:: Problem to solve ::
Exact copy, no pictures: return only the lines below from the line with "Open the Calendar app in the Dock" up to and including the line with "Given: Open 会员管理 link for user 999".

Entries taken from a collection:

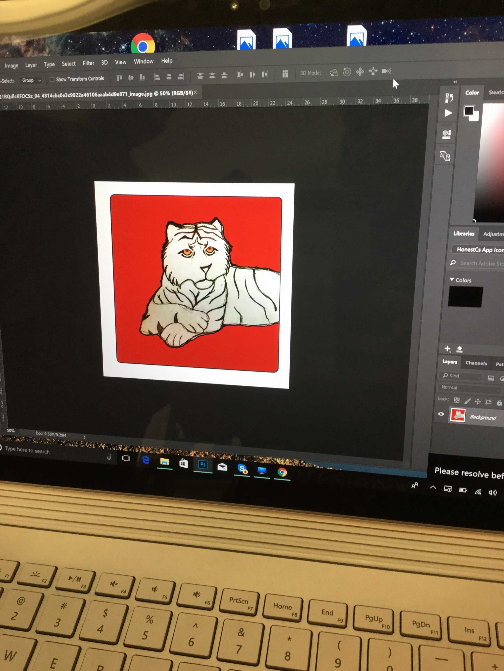
Task: Click the foreground color swatch
Action: click(x=469, y=110)
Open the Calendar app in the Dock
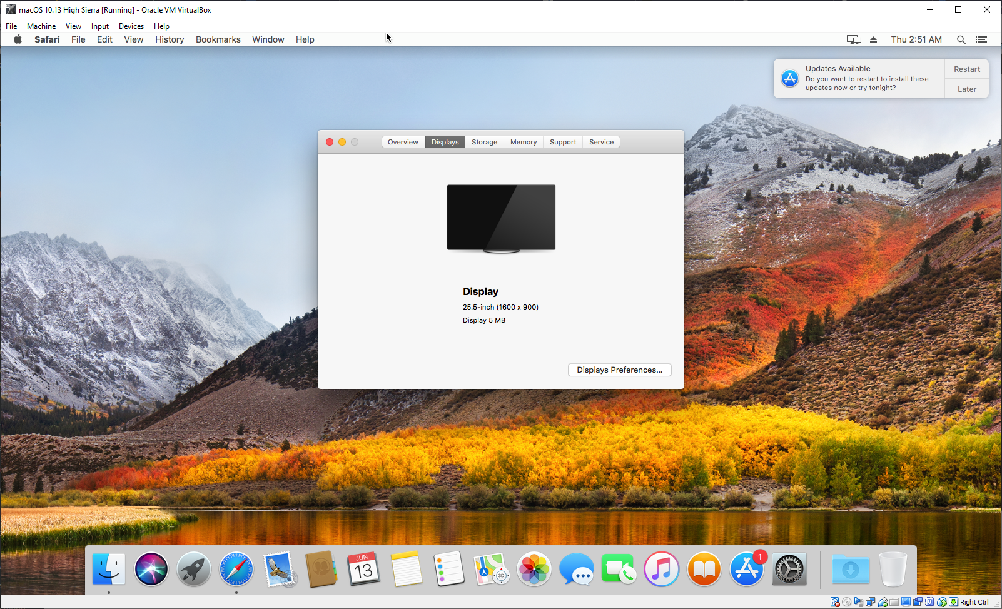Screen dimensions: 1002x609 coord(363,569)
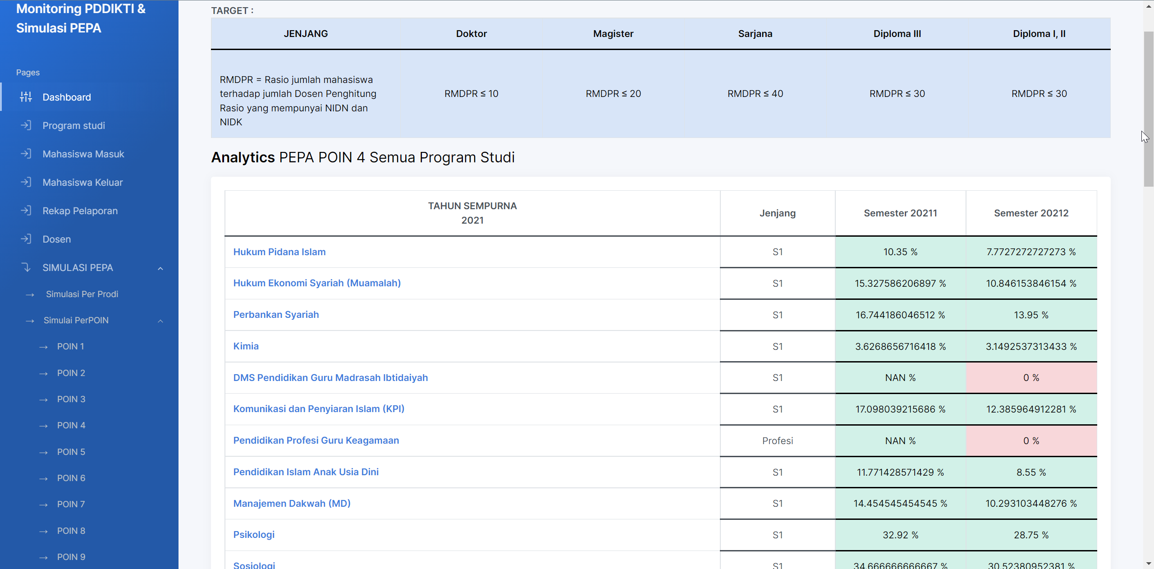Click the Dosen arrow icon
The image size is (1154, 569).
[26, 239]
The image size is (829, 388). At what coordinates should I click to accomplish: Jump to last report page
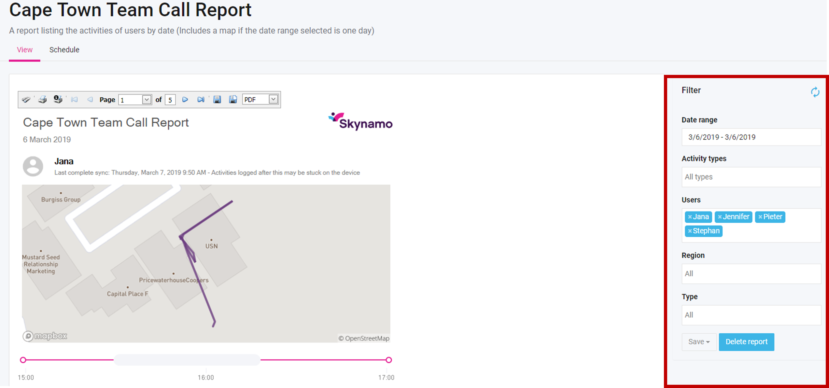coord(201,99)
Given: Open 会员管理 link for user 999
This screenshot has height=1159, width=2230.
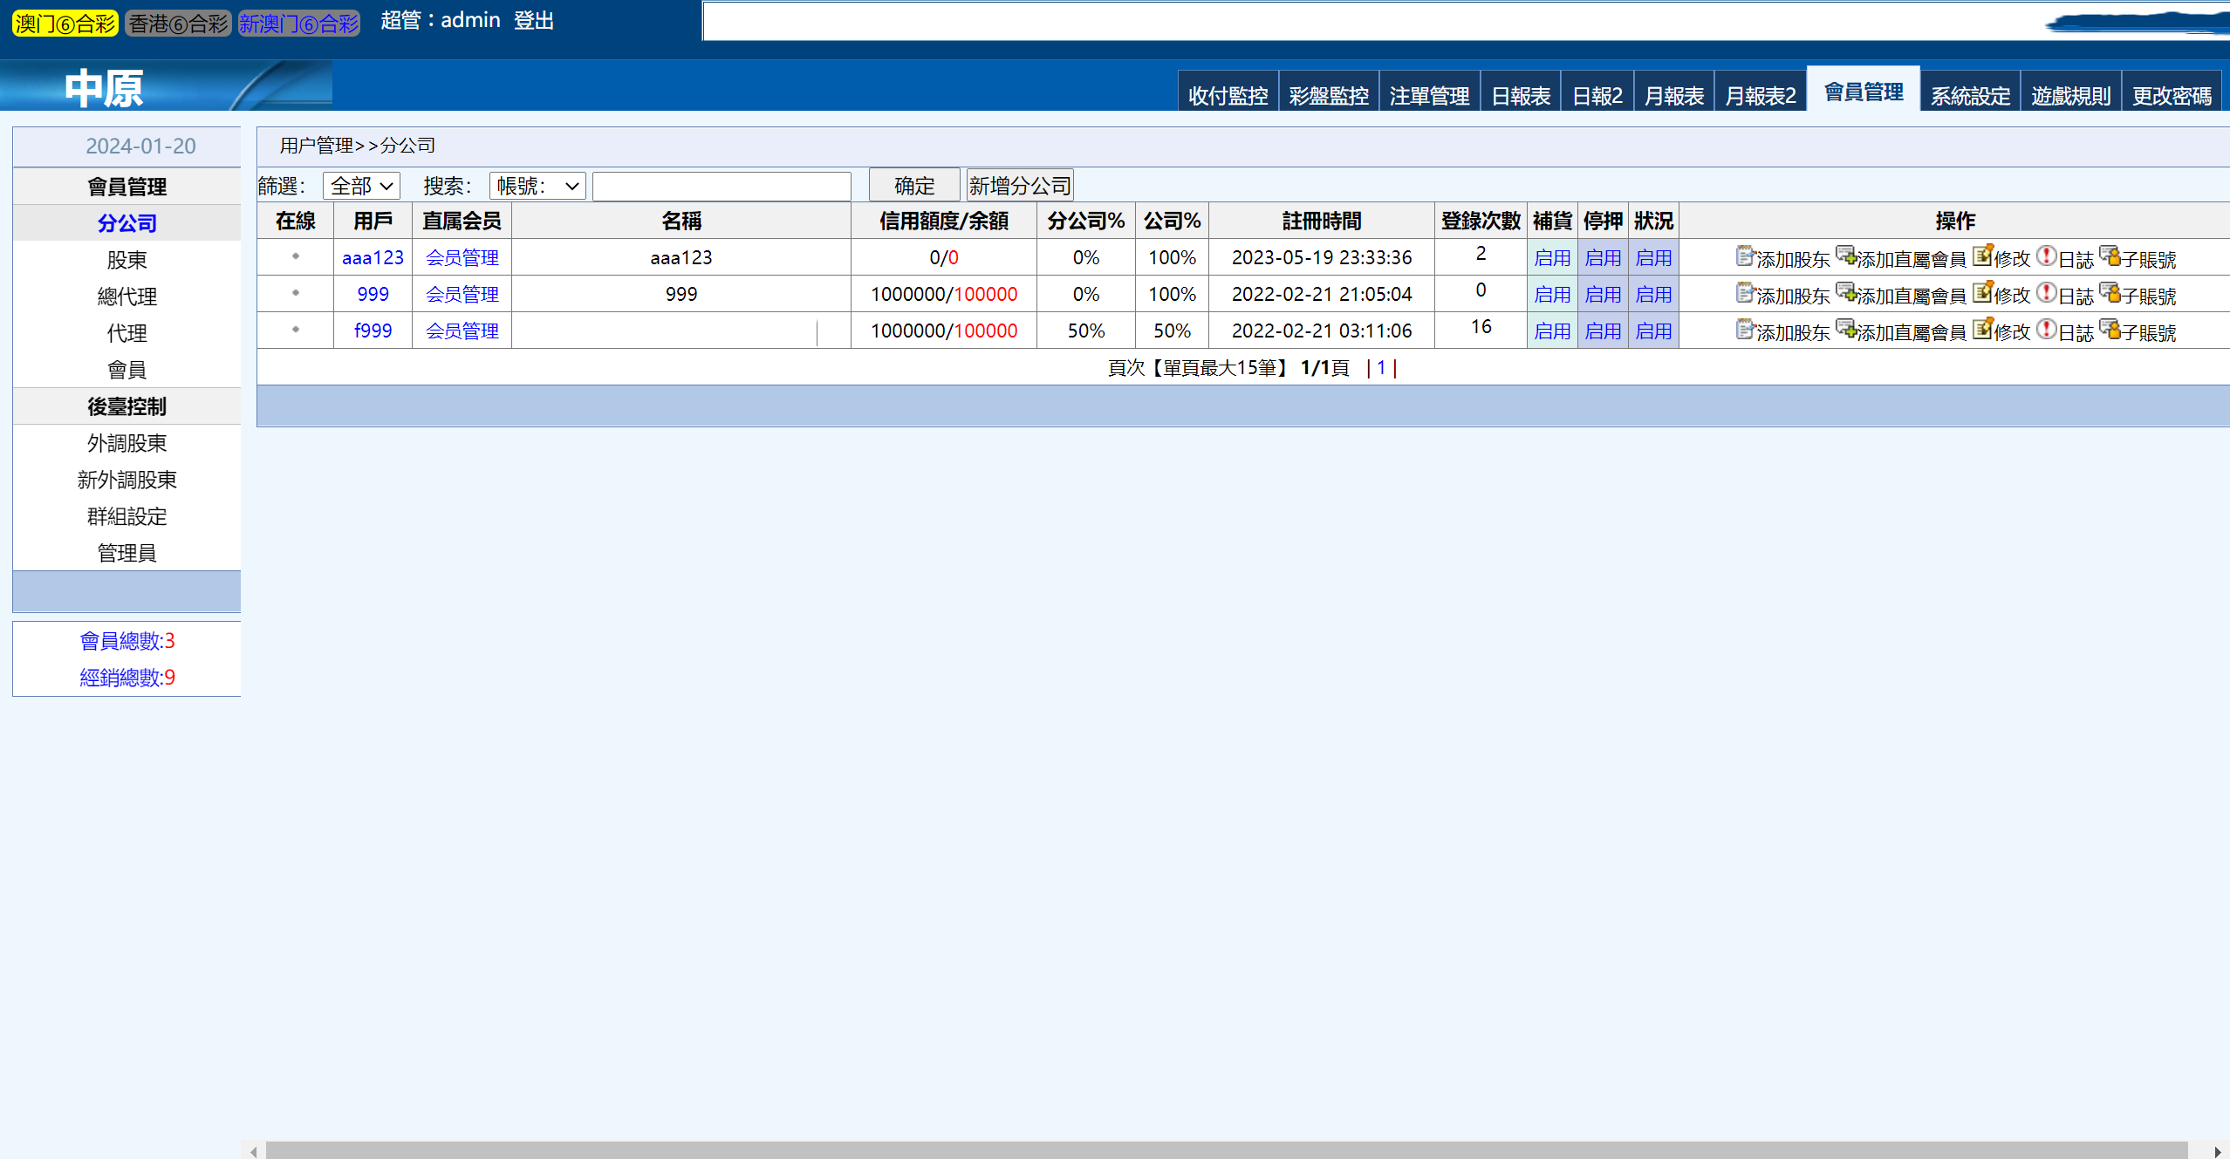Looking at the screenshot, I should [x=462, y=295].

:: The completed task ::
Open the Calendar app in the Dock
Screen dimensions: 1002x609 coord(363,569)
Click the Dosen arrow icon
The image size is (1154, 569).
[26, 239]
The image size is (829, 388). At what coordinates should I click to accomplish: Jump to last report page
coord(201,99)
Given: Open 会员管理 link for user 999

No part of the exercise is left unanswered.